* TASK STATEMENT: Reproduce the passage of the excerpt on the movant's sentencing that begins with "The Presentence Investigation" and continues through "May 22, 2018.", copying every word unchanged.

* SOURCE EXCERPT:
━━━━━━

The Presentence Investigation Report (PSR, D.E. 35) calculated Movant's base offense level at 30, and two levels were added for obstruction of justice because Movant testified falsely at trial. He was also subject to a one-level multiple count adjustment under U.S.S.G. § 3D1.4. With a criminal history category of III, his Guidelines sentencing range was 168 to 210 months' imprisonment. The Court granted defense counsel's motion for a downward variance based on Movant's mental and emotional condition and sentenced him to 151 months, to be followed by ten years' supervised release. Judgment was entered May 22, 2018.
Movant was charged by the grand jury on three separate indictments in 2017. On August 23, 2017, he was indicted in Case No. 2:17-CR-507 for being a convicted felon in possession of a firearm; on September 21, 2017, he was indicted in Case No. 2:17-CR-577 for possession with intent to distribute approximately 8.84 grams of methamphetamine; and on October 11, 2017, he was indicted in the current case for attempted sex trafficking of a minor. Movant pled guilty to the firearm and methamphetamine charges immediately after the pretrial conference on December 7, 2017. He was sentenced in all three cases at the same time.
Movant's sentence in the current case was ordered to run concurrently with his sentences in 2:17-CR-507 and 2:17-CR-577, for a total of 151 months' imprisonment.
On appeal, Movant challenged the sufficiency of the evidence supporting his conviction. The Fifth Circuit Court of Appeals affirmed his conviction and sentence on June 10, 2019. United States v. Tunchez, 772 F. App'x 105 (5th Cir. 2019). Movant filed the current § 2255 motion on May 12, 2020. It is timely.

━━━━━━

* SUPPLIED RECORDS:
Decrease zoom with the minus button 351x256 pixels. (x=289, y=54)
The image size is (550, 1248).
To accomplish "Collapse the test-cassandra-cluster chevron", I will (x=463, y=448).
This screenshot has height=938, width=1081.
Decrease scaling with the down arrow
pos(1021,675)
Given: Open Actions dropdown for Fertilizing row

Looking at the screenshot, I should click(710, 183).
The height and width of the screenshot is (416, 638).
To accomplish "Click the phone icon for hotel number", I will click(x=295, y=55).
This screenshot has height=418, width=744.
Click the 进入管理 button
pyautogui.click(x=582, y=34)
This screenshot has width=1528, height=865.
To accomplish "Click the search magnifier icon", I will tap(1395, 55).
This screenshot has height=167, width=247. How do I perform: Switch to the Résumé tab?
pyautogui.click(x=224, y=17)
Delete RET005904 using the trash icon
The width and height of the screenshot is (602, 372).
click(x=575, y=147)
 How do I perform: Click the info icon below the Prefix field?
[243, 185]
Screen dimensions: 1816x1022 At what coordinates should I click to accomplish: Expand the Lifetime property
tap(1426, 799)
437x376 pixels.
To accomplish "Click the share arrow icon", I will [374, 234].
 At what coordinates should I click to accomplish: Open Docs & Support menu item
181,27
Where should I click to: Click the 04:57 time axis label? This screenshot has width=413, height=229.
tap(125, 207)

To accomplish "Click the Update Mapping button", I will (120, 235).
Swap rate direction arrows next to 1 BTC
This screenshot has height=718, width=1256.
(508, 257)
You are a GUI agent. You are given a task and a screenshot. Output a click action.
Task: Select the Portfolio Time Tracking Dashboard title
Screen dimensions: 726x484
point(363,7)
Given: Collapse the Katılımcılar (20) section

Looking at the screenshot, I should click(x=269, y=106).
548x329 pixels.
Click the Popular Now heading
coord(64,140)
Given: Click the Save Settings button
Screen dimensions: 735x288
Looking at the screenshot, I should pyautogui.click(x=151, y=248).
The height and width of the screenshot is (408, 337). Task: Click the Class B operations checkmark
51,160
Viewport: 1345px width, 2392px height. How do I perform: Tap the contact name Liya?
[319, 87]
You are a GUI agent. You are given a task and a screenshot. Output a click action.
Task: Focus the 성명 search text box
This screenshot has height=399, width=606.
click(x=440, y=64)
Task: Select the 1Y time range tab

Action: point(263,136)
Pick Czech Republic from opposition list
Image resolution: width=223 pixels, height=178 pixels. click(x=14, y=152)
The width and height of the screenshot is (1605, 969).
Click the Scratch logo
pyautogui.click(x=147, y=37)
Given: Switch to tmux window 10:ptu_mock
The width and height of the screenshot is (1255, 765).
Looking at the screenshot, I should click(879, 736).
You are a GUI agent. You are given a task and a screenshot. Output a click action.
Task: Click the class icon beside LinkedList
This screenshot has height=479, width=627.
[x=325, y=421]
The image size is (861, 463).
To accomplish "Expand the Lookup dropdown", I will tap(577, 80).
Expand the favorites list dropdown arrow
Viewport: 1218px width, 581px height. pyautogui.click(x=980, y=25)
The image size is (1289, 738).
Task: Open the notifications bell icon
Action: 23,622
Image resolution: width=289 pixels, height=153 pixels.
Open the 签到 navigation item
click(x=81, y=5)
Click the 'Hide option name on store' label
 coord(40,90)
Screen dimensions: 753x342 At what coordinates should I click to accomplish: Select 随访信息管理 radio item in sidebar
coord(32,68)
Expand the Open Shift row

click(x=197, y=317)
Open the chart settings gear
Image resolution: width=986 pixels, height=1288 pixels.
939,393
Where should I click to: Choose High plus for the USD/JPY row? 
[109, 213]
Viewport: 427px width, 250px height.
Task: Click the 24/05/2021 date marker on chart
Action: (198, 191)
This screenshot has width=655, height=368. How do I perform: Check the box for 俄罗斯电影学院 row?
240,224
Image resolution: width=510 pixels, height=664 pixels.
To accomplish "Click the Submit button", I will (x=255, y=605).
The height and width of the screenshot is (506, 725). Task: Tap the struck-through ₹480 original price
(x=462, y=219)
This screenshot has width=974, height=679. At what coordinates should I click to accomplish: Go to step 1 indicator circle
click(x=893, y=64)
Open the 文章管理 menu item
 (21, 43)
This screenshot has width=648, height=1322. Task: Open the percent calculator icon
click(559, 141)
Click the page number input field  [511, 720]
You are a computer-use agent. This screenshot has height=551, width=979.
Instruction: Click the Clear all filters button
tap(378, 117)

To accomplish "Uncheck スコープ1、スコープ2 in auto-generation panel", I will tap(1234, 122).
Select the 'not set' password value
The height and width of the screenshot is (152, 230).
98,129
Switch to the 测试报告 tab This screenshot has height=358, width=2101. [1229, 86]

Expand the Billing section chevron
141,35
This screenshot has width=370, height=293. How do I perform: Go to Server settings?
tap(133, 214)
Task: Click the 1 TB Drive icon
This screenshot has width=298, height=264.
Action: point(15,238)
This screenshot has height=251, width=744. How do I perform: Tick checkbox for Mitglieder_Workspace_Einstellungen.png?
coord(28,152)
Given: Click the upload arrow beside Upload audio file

━━━━━━

* PROBLEM SOLUTION:
The Presentence Investigation Report (PSR, D.E. 35) calculated Movant's base offense level at 30, and two levels were added for obstruction of justice because Movant testified falsely at trial. He was also subject to a one-level multiple count adjustment under U.S.S.G. § 3D1.4. With a criminal history category of III, his Guidelines sentencing range was 168 to 210 months' imprisonment. The Court granted defense counsel's motion for a downward variance based on Movant's mental and emotional condition and sentenced him to 151 months, to be followed by ten years' supervised release. Judgment was entered May 22, 2018.